Introduction & Learning Outcomes
Adopting and following systems (or processes) that allow you to regularly and consistently connect with your people is critically important. We strongly recommend that you have systems in place to intentionally or deliberately do this with your direct reports and their teams. It is important to have systems in place to coach effectively. Tracking your coaching rhythm and measuring your coaching effectiveness, ensures you will improve and not slip back into transactional leadership habits.
Why? Because systems go a significant way to creating success. Systems are a critically important piece of the jigsaw puzzle when it comes to creating high-performance environments and to your success as a people leader and high-performance coach.
Without systems, you are relying on hope and ineffective learned habits to create high-performance. In our 22+ years of working in this field, we have never seen high-performance environments created, sustained or maintained based on hope or ineffective learned habits.
If you have ever flown in a plane or had some type of surgical operation both the pilots and the surgical team have a system that they follow. For example, one of the systems for a pilot and co-pilot is a checklist they go through and mark off pre-flight to ensure all safety precautions have been completed. As a result of this, you successfully and safely land at your chosen destination. A surgeon will follow a system or procedure when they perform an operation. Why? Because the likelihood of success is significantly increased. Systems are all around us and create success and safety. They are there to ensure we are DOING the right things at the right time.
Most, if not all of us understand this. However, we often experience managers that go to work everyday and don't follow some kind of leadership system. They follow the principle of default leadership specifically, "I will lead the same as I did yesterday" and "I will react to the environment and events around me". We know this approach is not only haphazard but also a recipe for disaster.

Stored records

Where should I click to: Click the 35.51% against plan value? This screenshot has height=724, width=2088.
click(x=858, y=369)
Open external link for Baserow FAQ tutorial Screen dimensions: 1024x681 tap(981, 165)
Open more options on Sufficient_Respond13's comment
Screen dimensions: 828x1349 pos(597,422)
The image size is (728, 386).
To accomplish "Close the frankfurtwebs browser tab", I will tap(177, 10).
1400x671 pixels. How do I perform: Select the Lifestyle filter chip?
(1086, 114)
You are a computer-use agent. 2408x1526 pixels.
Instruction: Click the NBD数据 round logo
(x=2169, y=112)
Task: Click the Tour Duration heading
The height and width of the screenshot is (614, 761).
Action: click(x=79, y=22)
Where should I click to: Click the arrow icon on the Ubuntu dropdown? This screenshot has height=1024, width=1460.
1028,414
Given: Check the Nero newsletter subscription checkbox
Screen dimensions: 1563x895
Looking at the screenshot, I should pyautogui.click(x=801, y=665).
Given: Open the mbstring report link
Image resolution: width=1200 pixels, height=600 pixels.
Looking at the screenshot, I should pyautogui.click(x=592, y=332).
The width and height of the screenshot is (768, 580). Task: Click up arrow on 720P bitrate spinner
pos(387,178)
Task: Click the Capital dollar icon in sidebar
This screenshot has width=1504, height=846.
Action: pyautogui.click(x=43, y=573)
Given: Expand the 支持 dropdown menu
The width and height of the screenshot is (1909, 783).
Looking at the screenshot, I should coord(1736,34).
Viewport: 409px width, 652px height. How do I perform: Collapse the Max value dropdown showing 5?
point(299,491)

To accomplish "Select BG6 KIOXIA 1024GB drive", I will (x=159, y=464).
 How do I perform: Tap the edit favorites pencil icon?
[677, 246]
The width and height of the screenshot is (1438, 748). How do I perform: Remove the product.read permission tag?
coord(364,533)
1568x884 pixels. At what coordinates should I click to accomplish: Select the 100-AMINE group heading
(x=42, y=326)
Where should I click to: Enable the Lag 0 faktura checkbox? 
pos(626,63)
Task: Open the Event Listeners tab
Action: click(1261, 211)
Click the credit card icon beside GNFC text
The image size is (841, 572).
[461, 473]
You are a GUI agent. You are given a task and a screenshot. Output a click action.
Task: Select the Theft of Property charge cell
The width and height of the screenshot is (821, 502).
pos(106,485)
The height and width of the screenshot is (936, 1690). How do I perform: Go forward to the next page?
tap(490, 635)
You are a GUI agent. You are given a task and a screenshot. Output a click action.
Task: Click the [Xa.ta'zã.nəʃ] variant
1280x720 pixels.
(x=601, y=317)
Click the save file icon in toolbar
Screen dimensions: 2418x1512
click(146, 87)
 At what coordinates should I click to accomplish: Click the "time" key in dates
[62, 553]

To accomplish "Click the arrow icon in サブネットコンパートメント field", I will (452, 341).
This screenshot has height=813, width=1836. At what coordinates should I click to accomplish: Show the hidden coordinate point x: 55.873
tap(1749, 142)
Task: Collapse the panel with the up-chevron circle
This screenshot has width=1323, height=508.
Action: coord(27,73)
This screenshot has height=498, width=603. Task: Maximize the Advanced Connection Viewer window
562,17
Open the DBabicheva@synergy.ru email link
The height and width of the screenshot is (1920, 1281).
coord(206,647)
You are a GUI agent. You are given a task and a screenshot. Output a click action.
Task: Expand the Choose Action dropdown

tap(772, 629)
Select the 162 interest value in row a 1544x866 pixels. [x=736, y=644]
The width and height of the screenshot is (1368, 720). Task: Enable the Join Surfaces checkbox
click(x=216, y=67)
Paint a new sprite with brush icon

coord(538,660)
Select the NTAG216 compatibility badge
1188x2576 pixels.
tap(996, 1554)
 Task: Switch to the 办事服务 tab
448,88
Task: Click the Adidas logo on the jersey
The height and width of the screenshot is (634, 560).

**Task item:** Return the full passage on leadership and coaching systems, unchanged and word for word. These entries were drawn from a separate source.

**Result below:**
Introduction & Learning Outcomes
Adopting and following systems (or processes) that allow you to regularly and consistently connect with your people is critically important. We strongly recommend that you have systems in place to intentionally or deliberately do this with your direct reports and their teams. It is important to have systems in place to coach effectively. Tracking your coaching rhythm and measuring your coaching effectiveness, ensures you will improve and not slip back into transactional leadership habits.
Why? Because systems go a significant way to creating success. Systems are a critically important piece of the jigsaw puzzle when it comes to creating high-performance environments and to your success as a people leader and high-performance coach.
Without systems, you are relying on hope and ineffective learned habits to create high-performance. In our 22+ years of working in this field, we have never seen high-performance environments created, sustained or maintained based on hope or ineffective learned habits.
If you have ever flown in a plane or had some type of surgical operation both the pilots and the surgical team have a system that they follow. For example, one of the systems for a pilot and co-pilot is a checklist they go through and mark off pre-flight to ensure all safety precautions have been completed. As a result of this, you successfully and safely land at your chosen destination. A surgeon will follow a system or procedure when they perform an operation. Why? Because the likelihood of success is significantly increased. Systems are all around us and create success and safety. They are there to ensure we are DOING the right things at the right time.
Most, if not all of us understand this. However, we often experience managers that go to work everyday and don't follow some kind of leadership system. They follow the principle of default leadership specifically, "I will lead the same as I did yesterday" and "I will react to the environment and events around me". We know this approach is not only haphazard but also a recipe for disaster.